Question : Developer has submitted the YARN Job, by calling submitApplication() method on Resource Manager. Please select the correct order of the below stpes after that
1. Container will be managed by Node Manager after job submission 2. Resource Manager triggers its sub-component Scheduler, which allocates containers for mapreduce job execution. 3. Resource Manager starts Application Master in the container
1. 2,3,1 2. 1,2,3 3. 2,1,3 4. 1,3,2
Correct Answer : 1
Explanation: Job Start up: The call to Job.waitForCompletion() in the main driver class is where all the execution starts. The driver is the only piece of code that runs on our local machine, and this call starts the communication with the Resource Manager. Retrieves the new Job ID or Application ID from Resource Manager. The Client Node copies Job Resources specified via the -files, -archives, and -libjars command-line arguments, as well as the job JAR file on to HDFS. Finally, Job is submitted by calling submitApplication() method on Resource Manager. Resource Manager triggers its sub-component Scheduler, which allocates containers for mapreduce job execution. Then Resource Manager starts Application Master in the container provided by the scheduler. This container will be managed by Node Manager from here on wards.

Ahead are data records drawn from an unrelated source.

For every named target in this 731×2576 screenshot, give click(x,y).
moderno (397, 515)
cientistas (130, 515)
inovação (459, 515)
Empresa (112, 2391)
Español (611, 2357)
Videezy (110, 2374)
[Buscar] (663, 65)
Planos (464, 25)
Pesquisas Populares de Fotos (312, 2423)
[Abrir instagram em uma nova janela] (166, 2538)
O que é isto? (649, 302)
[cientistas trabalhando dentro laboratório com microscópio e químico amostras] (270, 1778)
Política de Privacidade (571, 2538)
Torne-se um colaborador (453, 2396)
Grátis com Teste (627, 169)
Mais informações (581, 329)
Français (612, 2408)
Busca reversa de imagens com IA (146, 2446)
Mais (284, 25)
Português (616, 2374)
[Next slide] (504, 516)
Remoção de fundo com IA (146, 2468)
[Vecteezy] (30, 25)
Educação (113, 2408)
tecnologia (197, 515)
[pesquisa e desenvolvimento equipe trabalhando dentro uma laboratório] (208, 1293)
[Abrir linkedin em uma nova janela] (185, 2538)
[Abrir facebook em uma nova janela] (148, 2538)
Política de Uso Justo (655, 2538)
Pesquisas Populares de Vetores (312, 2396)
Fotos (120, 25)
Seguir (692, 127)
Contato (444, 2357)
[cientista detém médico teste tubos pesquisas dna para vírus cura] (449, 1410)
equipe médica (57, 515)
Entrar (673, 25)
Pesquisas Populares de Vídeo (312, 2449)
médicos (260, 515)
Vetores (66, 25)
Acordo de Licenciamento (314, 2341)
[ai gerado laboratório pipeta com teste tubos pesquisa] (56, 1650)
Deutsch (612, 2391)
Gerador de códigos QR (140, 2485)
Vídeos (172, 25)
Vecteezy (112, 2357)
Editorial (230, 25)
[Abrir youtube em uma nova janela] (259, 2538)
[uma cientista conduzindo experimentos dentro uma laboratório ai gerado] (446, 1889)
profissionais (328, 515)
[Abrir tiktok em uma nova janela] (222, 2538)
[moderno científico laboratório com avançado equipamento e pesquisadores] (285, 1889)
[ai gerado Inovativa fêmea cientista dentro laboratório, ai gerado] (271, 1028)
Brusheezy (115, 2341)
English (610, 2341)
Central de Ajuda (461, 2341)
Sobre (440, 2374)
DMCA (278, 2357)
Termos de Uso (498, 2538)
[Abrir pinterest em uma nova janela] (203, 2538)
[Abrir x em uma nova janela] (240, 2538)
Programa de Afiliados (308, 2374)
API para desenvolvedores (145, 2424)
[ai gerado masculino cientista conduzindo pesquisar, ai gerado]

Question : Which of the following are responsbilities of the ApplicationMater
1. Before starting any task, create job's output directory for job's OutputCommitter. 2. Both map tasks and reduce tasks are created by Application Master. 3. If the submitted job is small, then Application Master runs the job in the same JVM on which Application Master is running. 4. If job doesn't qualify as Uber task, Application Master requests containers for all map tasks and reduce tasks.

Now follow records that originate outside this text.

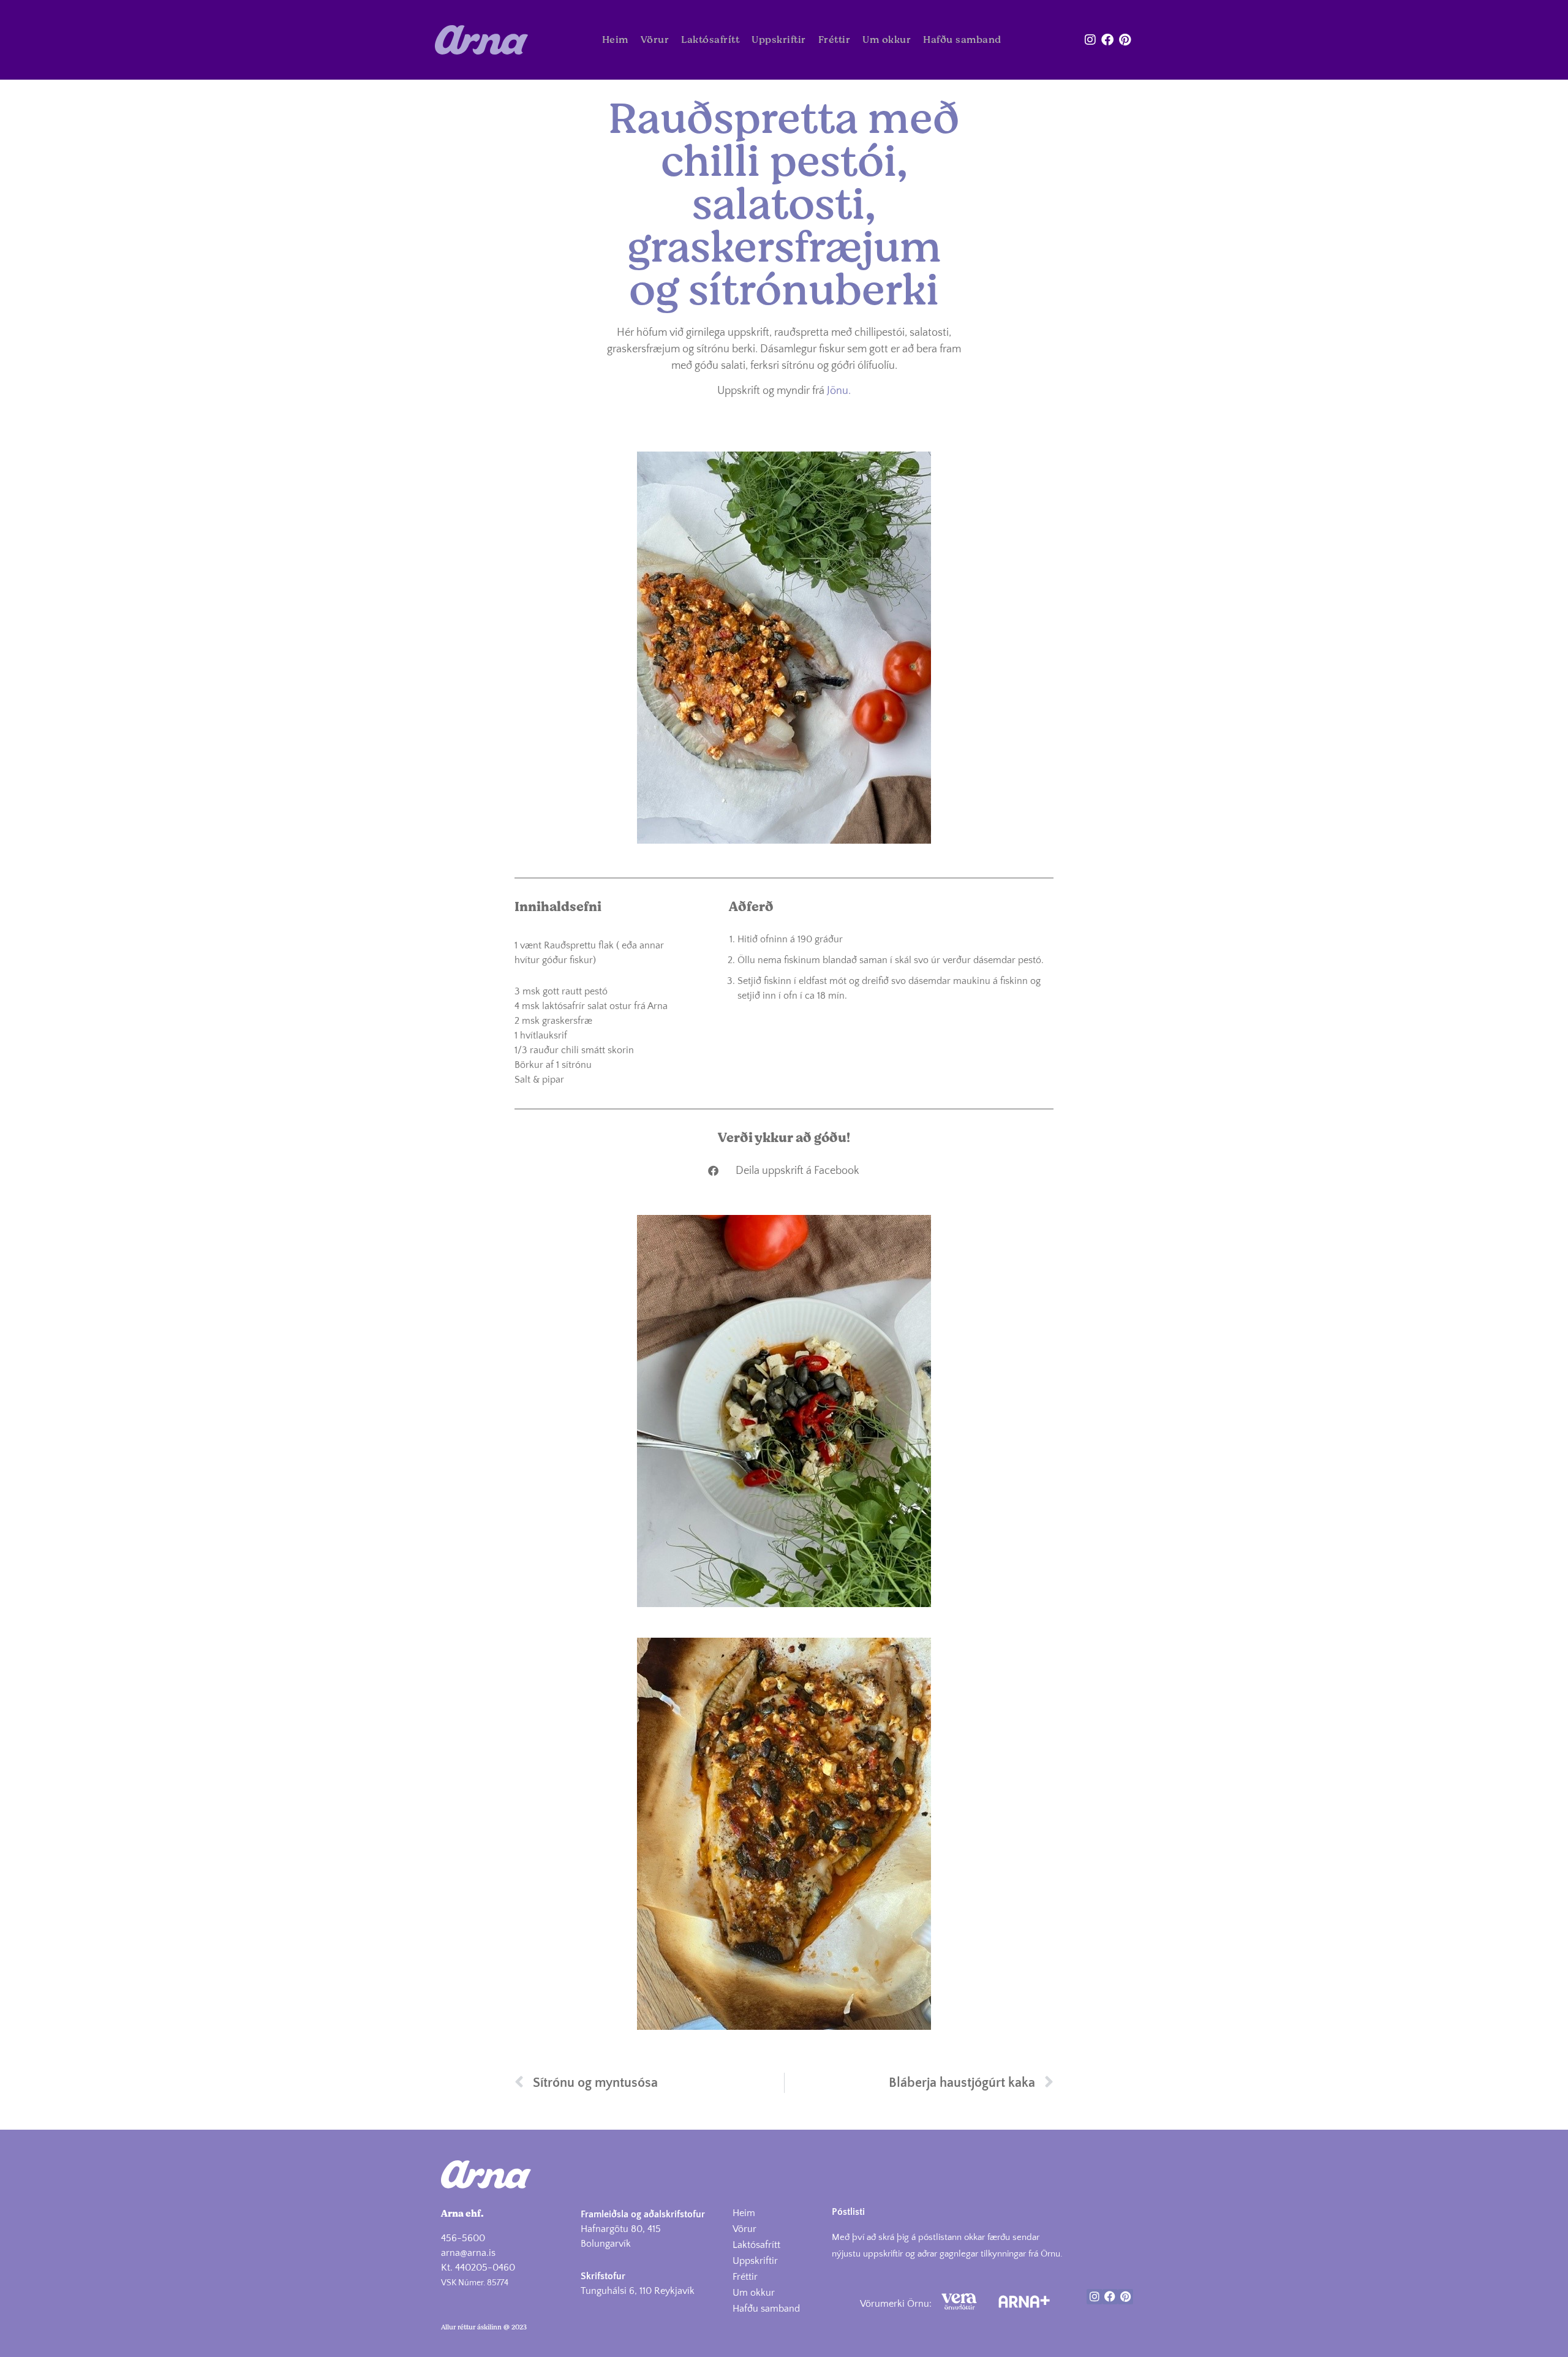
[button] (784, 1170)
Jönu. (837, 391)
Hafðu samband (962, 39)
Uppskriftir (779, 39)
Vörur (655, 39)
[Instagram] (1090, 39)
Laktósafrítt (710, 39)
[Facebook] (1107, 39)
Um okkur (886, 39)
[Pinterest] (1124, 39)
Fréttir (834, 39)
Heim (615, 39)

1. 1,2,3 2. 2,3,4 3. 1,3,4 4. 1,2,4 5. 1,2,3,4
Correct Answer : 5
Explanation: Role of an Application Master: o Before starting any task, Job setup method is called to create job's output directory for job's OutputCommitter. o As noted above, Both map tasks and reduce tasks are created by Application Master. o If the submitted job is small, then Application Master runs the job in the same JVM on which Application Master is running. It reduces the overhead of creating new container and running tasks in parallel. These small jobs are called as Uber tasks. o Uber tasks are decided by three configuration parameters, number of mappers "less than and equal to" 10, number of reducers "less than and equal to" 1 and Input file size is less than or equal to an HDFS block size. These parameters can be configured via mapreduce.job.ubertask.maxmaps , mapreduce.job.ubertask.maxreduces , and mapreduce.job.ubertask.maxbytes properties in mapred-site.xml. o If job doesn't qualify as Uber task, Application Master requests containers for all map tasks and reduce tasks.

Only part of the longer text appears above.